Figure 6.

Unaffected lipid profiles with modified plasma antigen levels and monocyte chemotactic activity in representative mice. Luminex-based bead array was performed for plasma chemokines and cytokines, including: (a) IL-10 (interleukin-10; also known as human cytokine synthesis inhibitory factor, CSIF), a cytokine secreted in response to tissue damage, presented lower levels in L-4F-treated mice--consistent with increased tissue damage in control mice. (b) Plasma levels of CCL9 (also known as MIP-1γ), a chemoattractant that contributes to monocyte infiltration in renal disease, were significantly less in mice treated with L-4F. (c) Indicators of atherosclerosis severity: CCL19 (also known as MIP-3-β) and VCAM-1. CCL19 recruits T-cells and dendritic cells to target organs and promotes inflammatory responses and was significantly decreased in mice treated with L-4F or combination treatment. Similar trends were seen with VCAM-1, an endothelial adhesion molecule involved in atherosclerotic plaque formation and progression of glomerulonephritis.

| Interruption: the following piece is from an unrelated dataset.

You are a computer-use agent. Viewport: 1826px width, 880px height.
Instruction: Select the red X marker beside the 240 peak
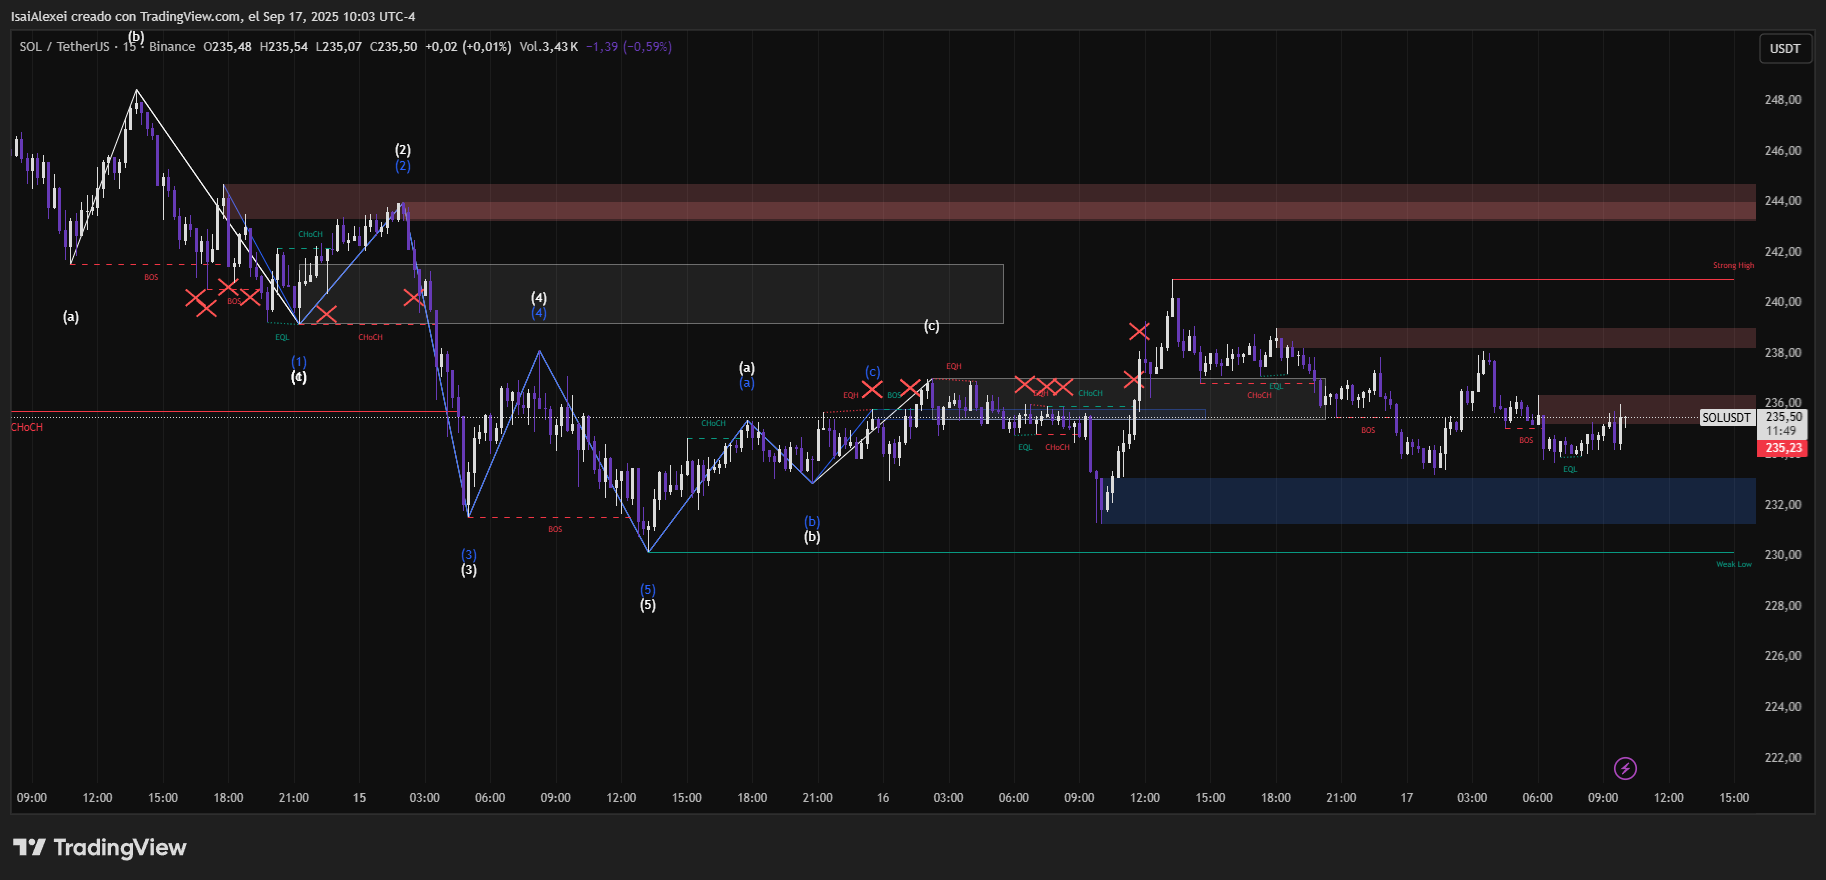[x=1139, y=331]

After Bonferoni correction, P-values less than 0.0009 for plasma markers were considered significant. (d) Plasma lipid levels, including total cholesterol, HDL cholesterol, and non-HDL cholesterol, were unaffected in all of the treatment groups compared to vehicle controls. (e) However, L-4F (L) significantly rendered mouse HDL anti-inflammatory and LDL less inflammatory compared to control (C) as determined in cultures of human aortic endothelial cells (n = 10 mice per treatment group, three to four mice per pool). *P ≤ 0.05.